I wasted a lot of years letting past relationships play into how I dealt with things in present relationships. Who knew that a bad relationship with a parent could bring bad patterns into every relationship you develop in your adult life, for instance? A relationship with anyone from a teacher, spouse, pastor, employer, and child can suffer from the way you learned to react to issues with parents, for example. It is for this reason, that we can take a good long look at the issues that come up in our relationships over and over, and identify when we have the same old reactions each time things begin to fall apart. Then we can search scripture to see the way God would have us deal with those repetitive issues.
I don't know that everyone feels at some point like they are in a revolving door, stuck with the same old things going wrong each time they attempt to have a close friend, intimacy with a loved one, or a conversation with a child. Does every job end up with an employer who takes advantage of you. Maybe you have had more than one job where other employees succeeded in putting a large share of the work load off on you. Whatever it is that seems to happen again and again, may require a "Heavenly Father" intervention. And it starts with praying for the other person. It ends with finding the image of God that best describes how we should choose to develop our relationship, not what our heart says.

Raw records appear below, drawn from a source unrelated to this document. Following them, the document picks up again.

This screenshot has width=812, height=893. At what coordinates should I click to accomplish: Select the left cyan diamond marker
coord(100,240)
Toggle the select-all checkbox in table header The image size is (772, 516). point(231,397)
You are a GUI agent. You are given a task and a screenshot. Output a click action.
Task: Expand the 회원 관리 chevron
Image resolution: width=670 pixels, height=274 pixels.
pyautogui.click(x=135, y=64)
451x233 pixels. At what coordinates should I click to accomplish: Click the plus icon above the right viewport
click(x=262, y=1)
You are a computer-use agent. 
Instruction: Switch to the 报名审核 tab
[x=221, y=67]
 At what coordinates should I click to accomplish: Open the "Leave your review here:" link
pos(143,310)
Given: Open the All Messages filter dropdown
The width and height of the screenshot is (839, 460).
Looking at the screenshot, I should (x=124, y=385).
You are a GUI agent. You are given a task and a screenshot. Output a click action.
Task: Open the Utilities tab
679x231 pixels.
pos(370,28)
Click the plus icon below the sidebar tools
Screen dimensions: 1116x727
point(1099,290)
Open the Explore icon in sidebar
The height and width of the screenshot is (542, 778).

If ye then, being evil, know how to give good gifts unto your children: how much more shall your heavenly Father give the Holy Spirit to them that ask him? Luke 11:13.

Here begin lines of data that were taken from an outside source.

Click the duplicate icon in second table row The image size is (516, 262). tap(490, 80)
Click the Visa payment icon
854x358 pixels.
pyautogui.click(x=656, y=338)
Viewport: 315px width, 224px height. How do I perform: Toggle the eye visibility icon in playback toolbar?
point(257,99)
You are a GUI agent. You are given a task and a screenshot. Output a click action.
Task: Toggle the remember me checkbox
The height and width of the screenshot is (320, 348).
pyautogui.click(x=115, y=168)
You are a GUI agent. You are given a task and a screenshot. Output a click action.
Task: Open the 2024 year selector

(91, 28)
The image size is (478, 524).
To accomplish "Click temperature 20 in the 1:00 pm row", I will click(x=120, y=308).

When I look back and think about how I fell into letting old feelings of abuse, cause me to mistrust people, or react to someone as if they were my father when he was mean, when actually the situations might not have merited the same fear or mistrust....I just wonder how feelings had so much power over me. I have said before that the Lord spoke to me when I was driving down the road feeling sorry for myself, and saying, "God how could you...." To which God replied to my heart, "I AM NOT YOUR (earthly) FATHER." It came from out of nowhere, because I hadn't thought of my father recently, at the time. I had expectations that it was God taking things back from me, when my car broke down, or I lost a job. Where did that sense of having things taken away come from? My Father of course. God wanted me to know that he isn't like that. It was a wake up call to know God didn't want me to build my vision of a loving father on anyone but him. That day turned my relationship building completely around. I realized for the first time, that God is the only one upon which I can honestly build any concept of relationships.
When I have counseled through the years, I have discovered others who never stopped to see that repeated failures can come out of false concepts. If you journal, a great journaling project is to alot several pages to listing the charcter of God, as Heavenly Father. A good place to start is with the statements of Jesus concerning his Father. And secondly, when scriptures speak of God wooing the nation of Israel. Changing my expectations of relationships, definitely changed my relationship disapointments.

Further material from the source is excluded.